StandardFeatures

class gtda.curves.StandardFeatures(function='max', function_params=None, n_jobs=None)[source]

Standard features from multi-channel curves.

A multi-channel (integer sampled) curve is a 2D array of shape (n_channels, n_bins), where each row represents the y-values in one of the channels. This transformer applies scalar or vector-valued functions channel-wise to extract features from each multi-channel curve in a collection. The output is always a 2D array such that row i is the concatenation of the outputs of the chosen functions on the channels in the i-th (multi-)curve in the collection.

Parameters
  • function (string, callable, list or tuple, optional, default: "max") – Function or list/tuple of functions to apply to each channel of each multi-channel curve. Functions can map to scalars or to 1D arrays. If a string (see below) or a callable, then the same function is applied to all channels. Otherwise, function is a list/tuple of the same length as the number of entries along axis 1 in the collection passed to fit. Lists/tuples may contain allowed strings (see below), callables, and None in some positions to indicate that no feature should be extracted from the corresponding channel.

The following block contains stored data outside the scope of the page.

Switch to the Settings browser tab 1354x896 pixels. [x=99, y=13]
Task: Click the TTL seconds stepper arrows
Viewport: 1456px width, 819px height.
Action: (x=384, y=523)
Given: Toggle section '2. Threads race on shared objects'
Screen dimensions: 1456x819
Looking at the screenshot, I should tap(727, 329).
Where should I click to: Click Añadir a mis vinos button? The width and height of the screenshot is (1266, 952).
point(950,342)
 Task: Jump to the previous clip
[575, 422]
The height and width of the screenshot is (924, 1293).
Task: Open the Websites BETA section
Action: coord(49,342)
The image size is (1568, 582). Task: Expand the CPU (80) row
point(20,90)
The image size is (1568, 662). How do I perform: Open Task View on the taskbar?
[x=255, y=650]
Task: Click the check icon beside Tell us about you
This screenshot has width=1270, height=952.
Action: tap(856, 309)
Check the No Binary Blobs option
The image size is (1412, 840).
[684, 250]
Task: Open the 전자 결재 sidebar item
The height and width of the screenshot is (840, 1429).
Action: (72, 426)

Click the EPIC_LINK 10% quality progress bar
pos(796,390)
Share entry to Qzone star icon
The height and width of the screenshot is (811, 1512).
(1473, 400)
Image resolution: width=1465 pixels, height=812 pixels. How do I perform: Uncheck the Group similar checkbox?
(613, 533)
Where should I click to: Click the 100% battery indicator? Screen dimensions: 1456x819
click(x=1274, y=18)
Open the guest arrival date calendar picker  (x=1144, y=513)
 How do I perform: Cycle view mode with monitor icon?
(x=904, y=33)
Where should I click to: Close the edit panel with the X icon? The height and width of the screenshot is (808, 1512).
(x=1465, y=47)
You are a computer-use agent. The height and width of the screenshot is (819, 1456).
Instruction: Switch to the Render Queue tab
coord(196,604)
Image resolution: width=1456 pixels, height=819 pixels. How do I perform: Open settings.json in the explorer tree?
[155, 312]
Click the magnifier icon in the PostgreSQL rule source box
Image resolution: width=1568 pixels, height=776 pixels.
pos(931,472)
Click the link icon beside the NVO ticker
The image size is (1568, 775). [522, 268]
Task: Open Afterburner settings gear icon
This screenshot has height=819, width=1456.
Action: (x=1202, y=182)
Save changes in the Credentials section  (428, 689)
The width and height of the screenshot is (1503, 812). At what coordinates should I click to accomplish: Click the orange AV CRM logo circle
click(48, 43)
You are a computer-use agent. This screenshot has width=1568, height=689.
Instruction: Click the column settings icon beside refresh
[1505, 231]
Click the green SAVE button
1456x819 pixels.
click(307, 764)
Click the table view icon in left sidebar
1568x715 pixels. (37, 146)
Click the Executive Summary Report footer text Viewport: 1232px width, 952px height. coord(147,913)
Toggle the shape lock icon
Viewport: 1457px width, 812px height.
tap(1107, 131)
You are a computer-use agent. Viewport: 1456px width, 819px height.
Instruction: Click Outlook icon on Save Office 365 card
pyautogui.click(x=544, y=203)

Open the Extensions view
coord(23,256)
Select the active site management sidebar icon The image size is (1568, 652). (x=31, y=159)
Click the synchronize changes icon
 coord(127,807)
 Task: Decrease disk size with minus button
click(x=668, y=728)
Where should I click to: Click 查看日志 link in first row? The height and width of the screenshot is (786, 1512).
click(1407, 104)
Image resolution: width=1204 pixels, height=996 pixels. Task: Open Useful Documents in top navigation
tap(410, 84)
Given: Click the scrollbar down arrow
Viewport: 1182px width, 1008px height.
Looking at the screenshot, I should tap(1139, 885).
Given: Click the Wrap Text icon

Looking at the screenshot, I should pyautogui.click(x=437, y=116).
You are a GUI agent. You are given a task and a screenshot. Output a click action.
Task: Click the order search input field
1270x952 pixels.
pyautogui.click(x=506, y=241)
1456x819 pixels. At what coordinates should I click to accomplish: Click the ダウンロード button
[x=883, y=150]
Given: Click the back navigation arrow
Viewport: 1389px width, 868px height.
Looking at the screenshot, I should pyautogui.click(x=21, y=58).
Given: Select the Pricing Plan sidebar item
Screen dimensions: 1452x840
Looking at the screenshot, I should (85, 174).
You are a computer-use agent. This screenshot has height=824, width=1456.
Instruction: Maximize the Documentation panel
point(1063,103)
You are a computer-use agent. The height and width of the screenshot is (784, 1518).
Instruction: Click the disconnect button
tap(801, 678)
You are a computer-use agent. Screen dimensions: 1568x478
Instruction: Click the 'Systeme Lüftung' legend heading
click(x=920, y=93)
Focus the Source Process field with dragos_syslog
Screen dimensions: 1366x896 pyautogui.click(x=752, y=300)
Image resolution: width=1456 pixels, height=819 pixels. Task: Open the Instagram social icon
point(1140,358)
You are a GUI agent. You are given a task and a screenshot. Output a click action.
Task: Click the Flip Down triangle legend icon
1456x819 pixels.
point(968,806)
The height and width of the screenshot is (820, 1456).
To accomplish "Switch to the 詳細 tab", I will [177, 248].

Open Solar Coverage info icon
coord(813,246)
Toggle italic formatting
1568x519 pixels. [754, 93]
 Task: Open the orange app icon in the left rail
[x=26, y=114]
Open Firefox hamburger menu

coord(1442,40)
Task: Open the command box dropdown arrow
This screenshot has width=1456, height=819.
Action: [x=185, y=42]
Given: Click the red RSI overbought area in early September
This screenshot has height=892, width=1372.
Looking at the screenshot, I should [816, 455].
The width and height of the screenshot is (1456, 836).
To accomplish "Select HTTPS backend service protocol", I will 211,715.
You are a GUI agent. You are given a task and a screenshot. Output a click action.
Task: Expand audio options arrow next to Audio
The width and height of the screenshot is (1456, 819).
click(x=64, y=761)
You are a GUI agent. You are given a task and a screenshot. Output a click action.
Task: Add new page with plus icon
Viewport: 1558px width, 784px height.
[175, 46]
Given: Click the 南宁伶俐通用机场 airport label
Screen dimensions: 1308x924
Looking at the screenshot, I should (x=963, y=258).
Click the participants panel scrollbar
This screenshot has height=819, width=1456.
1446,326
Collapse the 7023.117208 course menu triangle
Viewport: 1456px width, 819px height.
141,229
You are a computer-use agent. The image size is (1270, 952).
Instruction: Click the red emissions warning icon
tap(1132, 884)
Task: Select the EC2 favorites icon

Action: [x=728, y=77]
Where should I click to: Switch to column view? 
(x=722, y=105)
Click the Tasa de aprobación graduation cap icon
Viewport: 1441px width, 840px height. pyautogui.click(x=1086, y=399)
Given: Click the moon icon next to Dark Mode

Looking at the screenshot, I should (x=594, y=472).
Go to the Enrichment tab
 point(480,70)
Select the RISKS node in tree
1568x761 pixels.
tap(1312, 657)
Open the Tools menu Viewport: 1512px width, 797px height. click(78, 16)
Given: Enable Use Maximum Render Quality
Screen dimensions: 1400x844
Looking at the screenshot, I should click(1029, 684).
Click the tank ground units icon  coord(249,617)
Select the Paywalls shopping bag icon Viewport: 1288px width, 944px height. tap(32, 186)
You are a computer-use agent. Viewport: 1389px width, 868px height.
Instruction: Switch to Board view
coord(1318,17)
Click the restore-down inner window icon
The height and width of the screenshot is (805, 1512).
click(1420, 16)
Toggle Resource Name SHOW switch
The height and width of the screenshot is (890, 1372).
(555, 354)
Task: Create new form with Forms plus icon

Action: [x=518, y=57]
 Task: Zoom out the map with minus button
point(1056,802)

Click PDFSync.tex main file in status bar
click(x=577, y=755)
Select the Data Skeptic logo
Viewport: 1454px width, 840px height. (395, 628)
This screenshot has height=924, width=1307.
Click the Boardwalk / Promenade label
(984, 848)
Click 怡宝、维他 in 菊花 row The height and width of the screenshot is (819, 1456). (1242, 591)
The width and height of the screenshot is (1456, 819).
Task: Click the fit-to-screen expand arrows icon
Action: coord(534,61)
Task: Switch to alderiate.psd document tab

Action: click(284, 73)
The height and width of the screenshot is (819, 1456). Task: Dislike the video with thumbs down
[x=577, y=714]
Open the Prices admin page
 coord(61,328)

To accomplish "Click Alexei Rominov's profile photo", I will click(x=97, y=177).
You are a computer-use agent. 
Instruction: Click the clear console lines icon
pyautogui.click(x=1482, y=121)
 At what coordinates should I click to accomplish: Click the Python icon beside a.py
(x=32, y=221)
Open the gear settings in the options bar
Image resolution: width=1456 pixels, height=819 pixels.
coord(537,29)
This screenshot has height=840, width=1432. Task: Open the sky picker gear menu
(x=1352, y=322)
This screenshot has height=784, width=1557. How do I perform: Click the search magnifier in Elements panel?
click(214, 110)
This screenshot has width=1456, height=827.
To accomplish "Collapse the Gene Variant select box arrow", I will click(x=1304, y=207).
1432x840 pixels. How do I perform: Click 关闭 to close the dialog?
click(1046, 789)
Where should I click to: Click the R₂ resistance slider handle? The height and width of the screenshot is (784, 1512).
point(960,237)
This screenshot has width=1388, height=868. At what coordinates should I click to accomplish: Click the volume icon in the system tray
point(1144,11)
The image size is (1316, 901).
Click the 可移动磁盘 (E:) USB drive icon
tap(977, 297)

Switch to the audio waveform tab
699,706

Available strings are "identity", "argmin", "argmax", "min", "max", "mean", "std", "median" and "average".

  • function_params (dict, None, list or tuple, optional, default: None) –

    Additional keyword arguments for the function or functions in function. Passing None is equivalent to passing no arguments. Otherwise, if function is a single string or callable then function_params must be a dictionary. For functions encoded by allowed strings, the dictionary keys are as follows:

    • If function == "average", the only key is "weights" (np.ndarray or None, default: None).

    • Otherwise, there are no allowed keys.

    If function is a list or tuple, function_params must be a list or tuple of dictionaries (or None) as above, of the same length as function.

  • n_jobs (int or None, optional, default: None) – The number of jobs to use for the computation. None means 1 unless in a joblib.parallel_backend context. -1 means using all processors. Ignored if function is one of the allowed string options.

n_channels_

Number of channels present in the 3D array passed to fit. Must match the number of channels in the 3D array passed to transform.

Type

int

effective_function_

Callable, or tuple of callables or None, describing the function(s) used to compute features in each available channel. It is a single callable only when function was passed as a string.

Type

callable or tuple

effective_function_params_

Dictionary or tuple of dictionaries containing all information present in function_params as well as relevant quantities computed in fit. It is a single dict only when function was passed as a string. ``None``s are converted to empty dictionaries.

Type

dict or tuple

__init__(function='max', function_params=None, n_jobs=None)[source]

Initialize self. See help(type(self)) for accurate signature.

fit(X, y=None)[source]

Compute n_channels_ and effective_function_params_. Then, return the estimator.

This function is here to implement the usual scikit-learn API and hence work in pipelines.

Parameters
  • X (ndarray of shape (n_samples, n_channels, n_bins)) – Input data. Collection of multi-channel curves.

  • y (None) – There is no need for a target in a transformer, yet the pipeline API requires this parameter.

Returns

self

Return type

object

fit_transform(X, y=None, **fit_params)

Fit to data, then transform it.

Fits transformer to X and y with optional parameters fit_params and returns a transformed version of X.

Parameters
  • X (ndarray of shape (n_samples, n_channels, n_bins)) – Input data. Collection of multi-channel curves.

  • y (None) – There is no need for a target in a transformer, yet the pipeline API requires this parameter.

Returns

Xt – Output collection of features of multi-channel curves. n_features is the sum of the number of features output by the (non-None) functions on their respective channels.

Return type

ndarray of shape (n_samples, n_features)

get_params(deep=True)

Get parameters for this estimator.

Parameters

deep (bool, default=True) – If True, will return the parameters for this estimator and contained subobjects that are estimators.

Returns

params – Parameter names mapped to their values.

Return type

mapping of string to any

set_params(**params)

Set the parameters of this estimator.

The method works on simple estimators as well as on nested objects (such as pipelines). The latter have parameters of the form <component>__<parameter> so that it’s possible to update each component of a nested object.

Parameters

**params (dict) – Estimator parameters.

Returns

self – Estimator instance.

Return type

object

transform(X, y=None)[source]

Compute features of multi-channel curves.

Parameters
  • X (ndarray of shape (n_samples, n_channels, n_bins)) – Input collection of multi-channel curves.

  • y (None) – There is no need for a target in a transformer, yet the pipeline API requires this parameter.

Returns

Xt – Output collection of features of multi-channel curves. n_features is the sum of the number of features output by the (non-None) functions on their respective channels.

Return type

ndarray of shape (n_samples, n_features)